• _Task details_
What lines in the records include the string "agent"? Return each one.

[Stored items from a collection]
..............................

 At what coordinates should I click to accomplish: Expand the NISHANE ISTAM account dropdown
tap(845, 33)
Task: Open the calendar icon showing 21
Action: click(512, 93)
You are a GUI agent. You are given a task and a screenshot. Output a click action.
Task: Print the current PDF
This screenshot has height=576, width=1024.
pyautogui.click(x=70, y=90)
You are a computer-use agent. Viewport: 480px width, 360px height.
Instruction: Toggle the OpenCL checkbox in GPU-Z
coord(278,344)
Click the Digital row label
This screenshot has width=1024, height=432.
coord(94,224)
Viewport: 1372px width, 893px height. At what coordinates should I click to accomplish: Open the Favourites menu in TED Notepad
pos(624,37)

..............................

• _Your solution_
You are a GUI agent. You are given a task and a screenshot. Output a click action.
You are a computer-use agent. Viewport: 480px width, 360px height.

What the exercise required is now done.